The night had been a long one. They had ridden in the darkness of the desert landscape for 45 kilometres. They needed to rest and they needed water but there was a mission laid out ahead of them; a mission that would determine the fate of many. Some of the people beside whom they now rode would not make it through the day. That was a given. As the sun rose above the horizon ahead, the bold, golden green hills of their New Zealand must have seemed so very distant; so too their homes, families and former lives. Here, there was no Auckland or Wellington, no North Island or South, no hangi’s on the beach. But there was community and this Anzac Division were no doubt brought closer by their shared memories of home.

Amongst the party were the 5th Reinforcements of the Wellington Mounted Rifles. They had been away from New Zealand for only 18 months, but this was no holiday and it must have felt more like a lifetime. Two brothers rode together that day; brothers who had also fought together and survived Gallipoli. This day however, was to be their last foray into battle. As the Turks began to bombard them at 09.30 that morning, their mother and father would have been preparing for bed, praying for their sons’ return from the far side of the world. The older brother was called John Fairly Graham. He would have turned 27 in a week. He had brown hair and grey eyes and was 5ft 11′ like his brother.

 

Before the war, John had worked at Rototahi station, where his family lived in Gisborne. His younger brother Thomas Robert, had been a sheperd. He was fair with blue eyes and was slightly broader across the chest than John. He was 24 years old./ On the 13th of February 1915, they had waited in line to enlist together. Four months later, they sailed from Wellington. If they had looked back on the city’s rugged shores that day, it would have been for the last time.

By 10am on the 9th January 1917, the Anzac Division began their attack on the Rafar Turkish garrison. Initially, the brothers’ regiment stayed 10km back to watch for Ottoman reinforcements. At first, progress was slow but steady, but by midday, they were stuck 500 metres from the Redoubt. The Graham brothers moved in to help along with their Battalion. What followed was a 5 hour slog, but the New Zealand Mounted Rifles took the Redoubt sometime after 4.30pm. BY 6.30pm however, Ottoman Reinforcements had arrived and the Wellington Mounted Rifles withdrew. By 9.30pm eight of them had been killed. the younger of the brothers, Thomas, was amongst them. John had also been badly wounded and died the following day.

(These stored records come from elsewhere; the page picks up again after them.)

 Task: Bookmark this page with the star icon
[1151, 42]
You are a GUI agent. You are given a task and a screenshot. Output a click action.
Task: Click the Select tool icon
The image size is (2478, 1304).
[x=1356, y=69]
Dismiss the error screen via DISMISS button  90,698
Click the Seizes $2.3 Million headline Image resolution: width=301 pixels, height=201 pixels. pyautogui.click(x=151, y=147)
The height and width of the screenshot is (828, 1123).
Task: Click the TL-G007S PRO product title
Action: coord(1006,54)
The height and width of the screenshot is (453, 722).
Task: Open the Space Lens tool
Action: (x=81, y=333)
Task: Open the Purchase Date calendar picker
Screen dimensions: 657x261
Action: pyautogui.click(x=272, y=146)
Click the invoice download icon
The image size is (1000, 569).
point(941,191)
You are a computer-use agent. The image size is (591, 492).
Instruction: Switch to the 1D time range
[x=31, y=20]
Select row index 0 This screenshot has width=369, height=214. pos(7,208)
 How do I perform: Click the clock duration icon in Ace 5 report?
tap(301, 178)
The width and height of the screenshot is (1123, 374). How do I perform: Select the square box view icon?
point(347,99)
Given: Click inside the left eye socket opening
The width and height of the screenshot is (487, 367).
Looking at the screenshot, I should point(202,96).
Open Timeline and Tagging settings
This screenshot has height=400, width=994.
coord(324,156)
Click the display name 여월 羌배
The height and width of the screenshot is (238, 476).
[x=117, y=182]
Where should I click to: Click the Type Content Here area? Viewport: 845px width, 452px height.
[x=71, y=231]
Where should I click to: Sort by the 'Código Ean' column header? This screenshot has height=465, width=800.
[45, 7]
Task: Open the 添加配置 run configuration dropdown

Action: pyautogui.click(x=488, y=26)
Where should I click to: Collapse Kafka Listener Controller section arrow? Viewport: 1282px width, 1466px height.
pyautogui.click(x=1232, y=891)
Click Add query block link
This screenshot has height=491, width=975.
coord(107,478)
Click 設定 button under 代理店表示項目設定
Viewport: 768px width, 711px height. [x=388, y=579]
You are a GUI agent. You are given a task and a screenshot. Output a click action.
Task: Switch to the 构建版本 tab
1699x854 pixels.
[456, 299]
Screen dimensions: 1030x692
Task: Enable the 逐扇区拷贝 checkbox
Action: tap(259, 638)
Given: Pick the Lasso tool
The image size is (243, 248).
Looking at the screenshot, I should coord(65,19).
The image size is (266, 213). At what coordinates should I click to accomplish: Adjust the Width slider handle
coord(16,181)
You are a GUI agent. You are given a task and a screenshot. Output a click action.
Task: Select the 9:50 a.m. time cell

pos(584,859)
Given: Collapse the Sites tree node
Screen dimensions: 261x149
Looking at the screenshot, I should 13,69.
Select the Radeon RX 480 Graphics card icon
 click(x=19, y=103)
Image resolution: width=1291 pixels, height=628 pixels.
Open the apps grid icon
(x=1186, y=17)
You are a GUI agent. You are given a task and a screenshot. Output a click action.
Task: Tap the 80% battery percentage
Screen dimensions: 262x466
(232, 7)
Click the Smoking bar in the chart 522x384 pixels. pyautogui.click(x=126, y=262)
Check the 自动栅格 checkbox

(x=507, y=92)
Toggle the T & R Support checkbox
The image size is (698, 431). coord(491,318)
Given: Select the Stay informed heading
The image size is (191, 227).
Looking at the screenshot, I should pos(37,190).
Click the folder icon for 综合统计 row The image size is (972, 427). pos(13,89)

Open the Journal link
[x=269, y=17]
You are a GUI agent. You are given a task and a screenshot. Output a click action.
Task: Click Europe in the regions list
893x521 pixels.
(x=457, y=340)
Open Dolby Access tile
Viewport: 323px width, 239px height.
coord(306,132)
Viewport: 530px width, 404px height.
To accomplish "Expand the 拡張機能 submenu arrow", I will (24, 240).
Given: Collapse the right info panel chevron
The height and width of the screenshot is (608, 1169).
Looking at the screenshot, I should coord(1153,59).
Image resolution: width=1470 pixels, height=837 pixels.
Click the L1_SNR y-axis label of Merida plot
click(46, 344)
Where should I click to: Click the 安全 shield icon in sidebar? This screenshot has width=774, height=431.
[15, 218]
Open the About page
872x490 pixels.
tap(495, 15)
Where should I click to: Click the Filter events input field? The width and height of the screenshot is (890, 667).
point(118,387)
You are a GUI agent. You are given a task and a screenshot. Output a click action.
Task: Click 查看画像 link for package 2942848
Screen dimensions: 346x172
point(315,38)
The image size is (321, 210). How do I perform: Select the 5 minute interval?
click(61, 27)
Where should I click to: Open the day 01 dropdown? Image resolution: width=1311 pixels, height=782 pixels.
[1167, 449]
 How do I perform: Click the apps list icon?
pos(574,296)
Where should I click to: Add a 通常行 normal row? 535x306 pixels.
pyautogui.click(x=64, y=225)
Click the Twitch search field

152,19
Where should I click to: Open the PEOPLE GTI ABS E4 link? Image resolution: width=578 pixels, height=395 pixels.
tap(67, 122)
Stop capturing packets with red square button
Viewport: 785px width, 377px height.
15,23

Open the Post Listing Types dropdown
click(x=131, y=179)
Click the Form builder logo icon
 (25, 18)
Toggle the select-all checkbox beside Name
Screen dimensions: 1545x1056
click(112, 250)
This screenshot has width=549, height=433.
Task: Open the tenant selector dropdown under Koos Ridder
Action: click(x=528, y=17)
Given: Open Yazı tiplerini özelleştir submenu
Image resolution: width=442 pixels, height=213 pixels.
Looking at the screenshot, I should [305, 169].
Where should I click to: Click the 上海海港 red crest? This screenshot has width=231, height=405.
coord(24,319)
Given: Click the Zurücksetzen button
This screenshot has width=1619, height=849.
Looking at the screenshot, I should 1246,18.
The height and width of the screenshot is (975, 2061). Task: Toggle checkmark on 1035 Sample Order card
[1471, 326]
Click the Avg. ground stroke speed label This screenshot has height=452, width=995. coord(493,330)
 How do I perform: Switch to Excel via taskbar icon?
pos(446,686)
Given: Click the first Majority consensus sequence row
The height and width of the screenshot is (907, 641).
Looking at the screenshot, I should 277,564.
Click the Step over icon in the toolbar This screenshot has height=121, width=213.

Back at the Rototahi station, their father John and mother Augusta were soon to receive the news that two of their three sons in active service had died. The third, Ronald, was only 21 and currently serving on the Western Front with the New Zealand Rifle Brigade. This family would not have had the burial funeral in which to say their last goodbyes to John and Thomas; their bodies were buried in the battlefields of Egypt. What they did receive were the medals that their sons had earned alongside a memorial plaque for both. These memorials were little consolation, no doubt, but they are symbols of the boys noble adventure, the Brothers in Arms. They are now treasured by the National Army Museum in their new Medal Repository.

Ronald, on the Western Front kept fighting. He had John’s dark hair, and Thomas’ blue eyes and he too suffered much on his own war-time adventure. After serving 2 years and 14 days, Ronald was discharged as “no longer physically fit for service on account of illnesses contracted while on active service.” He recovered and lived on, on those rugged shores of Wellington until his death opn the 10th May 1982.